Von zahlreichen Fallberichten und Beobachtungsstudien wie die historisch einflussreichste von Curtis Mendelson über die Problematik der Säureaspirationspneumonitis rührte seit spätestens der 1940er Jahre die dogmatische Anwendung einer strengen Nahrungskarenz im Kreißsaal, um das Risiko schwangerer Frauen während Geburt und Entbindung zu reduzieren. Allerdings ist in den letzten Jahrzehnten sowohl die gesamte wie auch die speziell durch Aspirationszwischenfälle verursachte Müttersterblichkeit drastisch gefallen. Verantwortlich dafür sind die gleichzeitig erfolgten weit reichenden Fortschritte und Qualitätssprünge in der anästhesiologischen Versorgung, die die Bedeutung des Dogmas ,Nahrungskarenz' auch in der Geburtshilfe zunehmend kritisch hinterfragen lassen. Tatsächlich wurde bisher nie bewiesen, dass strenge Nüchternheit Morbidität und Mortalität senkt. Aufgrund der spezifischen physiologischen und anatomischen Veränderungen in der Schwangerschaft weisen Frauen theoretisch eine verlangsamte Magenpassage auf und werden daher noch häufig grundsätzlich als nicht nüchtern bewertet. Die Ergebnisse klinischer Studien, die unter verschiedenen Einflussfaktoren gastrale Residualvolumina gemessen haben, scheinen dieser Vorstellung jedoch zumindest hinsichtlich klarer Flüssigkeiten zu widersprechen oder bezweifeln deren klinische Relevanz. Jüngere Studien, die ohne offensichtliche Risikoerhöhung auf eine positive Beeinflussung des Patientinnenkomforts und Metabolismus von Mutter und Kind hindeuten, haben längst eine sinnvolle Diskussion über die Lockerung der Nahrungskarenz in der geburtshilflichen Medizin angeregt.

Summary

Numerous scientific case reports and observational studies, including that of Curtis Mendelson with its great historical relevance, have reported the problem of aspiration pneumonitis during labour. Because of this, strict fasting prior to delivery to reduce pulmonary aspiration has been doctrine since the 1940s. However, maternal mortality from anaesthesia, particularly from aspiration, has dropped dramatically over recent decades. This is due both to far-reaching improved quality of care as well as technical progress in anaesthesia, which increasingly challenge the scientific basis for fasting in obstetric anaesthesia. Strict fasting has never been proven to reduce morbidity or mortality in labouring women.

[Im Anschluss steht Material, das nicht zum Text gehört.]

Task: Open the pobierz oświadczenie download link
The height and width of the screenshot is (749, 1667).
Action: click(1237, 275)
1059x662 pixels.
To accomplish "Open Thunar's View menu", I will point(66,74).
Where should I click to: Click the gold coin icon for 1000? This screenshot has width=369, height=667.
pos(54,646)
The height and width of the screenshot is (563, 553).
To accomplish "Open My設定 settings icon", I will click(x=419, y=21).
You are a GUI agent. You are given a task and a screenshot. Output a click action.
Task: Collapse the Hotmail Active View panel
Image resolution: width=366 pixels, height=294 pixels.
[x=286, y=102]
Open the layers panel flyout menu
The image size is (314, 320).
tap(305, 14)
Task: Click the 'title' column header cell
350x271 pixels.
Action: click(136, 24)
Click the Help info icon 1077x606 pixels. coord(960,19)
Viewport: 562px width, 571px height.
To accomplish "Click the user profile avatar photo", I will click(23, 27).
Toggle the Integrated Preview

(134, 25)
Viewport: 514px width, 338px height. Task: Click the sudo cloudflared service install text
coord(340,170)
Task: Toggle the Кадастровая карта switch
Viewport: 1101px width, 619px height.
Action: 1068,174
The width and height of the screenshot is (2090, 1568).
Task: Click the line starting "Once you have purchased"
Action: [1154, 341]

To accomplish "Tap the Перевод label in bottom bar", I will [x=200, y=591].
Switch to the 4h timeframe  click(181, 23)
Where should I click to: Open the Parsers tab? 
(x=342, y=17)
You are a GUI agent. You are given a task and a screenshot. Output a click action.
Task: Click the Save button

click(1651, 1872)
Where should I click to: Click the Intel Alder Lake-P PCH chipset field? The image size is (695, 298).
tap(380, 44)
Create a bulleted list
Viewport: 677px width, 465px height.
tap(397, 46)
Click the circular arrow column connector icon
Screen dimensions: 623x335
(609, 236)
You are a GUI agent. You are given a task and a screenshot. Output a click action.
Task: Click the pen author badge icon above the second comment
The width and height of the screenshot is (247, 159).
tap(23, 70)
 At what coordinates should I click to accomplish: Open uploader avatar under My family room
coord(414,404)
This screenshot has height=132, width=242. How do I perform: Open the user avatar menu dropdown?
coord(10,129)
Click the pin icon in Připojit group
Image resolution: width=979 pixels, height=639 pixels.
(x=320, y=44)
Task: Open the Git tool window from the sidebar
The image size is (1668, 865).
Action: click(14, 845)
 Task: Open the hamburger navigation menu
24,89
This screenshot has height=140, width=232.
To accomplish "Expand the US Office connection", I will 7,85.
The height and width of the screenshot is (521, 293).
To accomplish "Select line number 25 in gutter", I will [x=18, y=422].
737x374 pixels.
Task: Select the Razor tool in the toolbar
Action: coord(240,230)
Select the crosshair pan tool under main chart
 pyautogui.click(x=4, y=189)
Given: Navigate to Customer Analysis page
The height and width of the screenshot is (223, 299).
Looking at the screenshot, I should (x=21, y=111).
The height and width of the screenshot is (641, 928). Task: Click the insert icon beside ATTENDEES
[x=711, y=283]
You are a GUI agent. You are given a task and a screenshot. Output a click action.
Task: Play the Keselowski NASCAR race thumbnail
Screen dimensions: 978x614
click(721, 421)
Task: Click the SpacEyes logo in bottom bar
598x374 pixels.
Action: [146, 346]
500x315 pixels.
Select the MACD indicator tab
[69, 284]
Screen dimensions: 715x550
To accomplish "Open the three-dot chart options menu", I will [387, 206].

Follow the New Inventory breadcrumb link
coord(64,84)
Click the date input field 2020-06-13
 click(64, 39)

Because of the physiological and anatomical changes of pregnancy, gastric emptying is theoretically prolonged, and therefore the risk of aspiration is assumed to be increased. However, the available data with patients receiving clear fluids run contrary to this assumption, or at least dispute its clinical relevance. Recent studies report positive influence of reduced fasting time on both maternal comfort and maternal/fetal metabolism without increased risk. This has already led to meaningful discussion regarding a corresponding change in official recommendations.

Kernaussagen

  • Die Fortschritte in der geburtshilflichen Anästhesie während der letzten Jahrzehnte haben die Aspiration zu einem seltenen Narkosezwischenfall und das Mendelson-Syndrom zu einem kalkulierbaren Risiko gemacht.

  • Der Zusammenhang strenge Flüssigkeitskarenz und reduzierte aspirationsassoziierte Morbidität und Mortalität konnte nie bewiesen werden. Für klare Flüssigkeiten ist bei unkomplizierter Entbindung die Magenpassage unbeeinflusst oder klinisch nicht relevant.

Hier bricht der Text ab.